Part of the reason is because flash storage doesn't contain any moving parts, thereby making it a more reliable and durable solution, IBM says. Flash storage is also more energy efficient and doesn't require nearly the same investment into cooling as HDDs do. That's not a big deal for a home system, but when you're talking about a data center, those costs add up in a hurry.
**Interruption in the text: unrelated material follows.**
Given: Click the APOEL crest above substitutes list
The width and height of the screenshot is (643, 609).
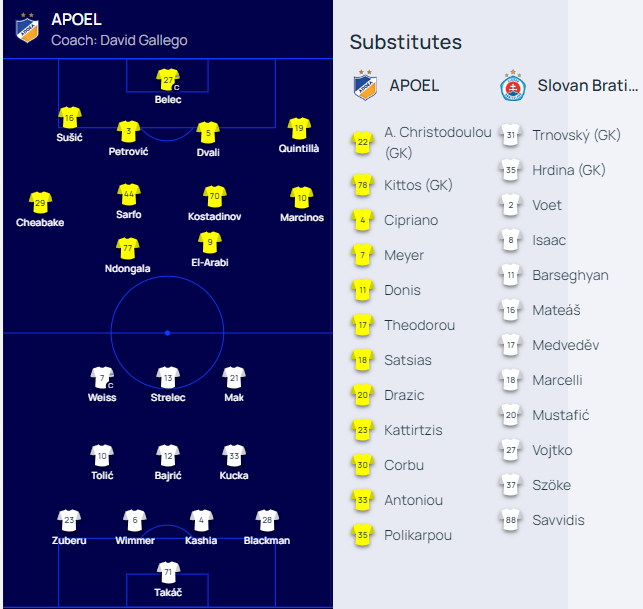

And then there are the performance benefits.
"The economics and performance of flash are at a point where the technology can have a revolutionary impact on enterprises, especially for transaction-intensive applications," said Ambuj Goyal, General Manager, Systems Storage, IBM Systems & Technology Group. "The confluence of Big Data, social, mobile and cloud technologies is creating an environment in the enterprise that demands faster, more efficient, access to business insights, and flash can provide that access quickly.”
IBM has a vested interest in flash storage and its comments come as it announces the availability of its "FlashSystem" line of all-flash storage appliances, which are based on technology it acquired from Texas Memory Systems
last year. According to IBM, its FlashSystem units are much faster than HDD-based solutions and can provide up to 90 percent reductions in transaction times for applications like banking, trading, and telecommunications; up to 85 percent reductions in batch processing chores; and up to 80 percent reductions in energy consumption.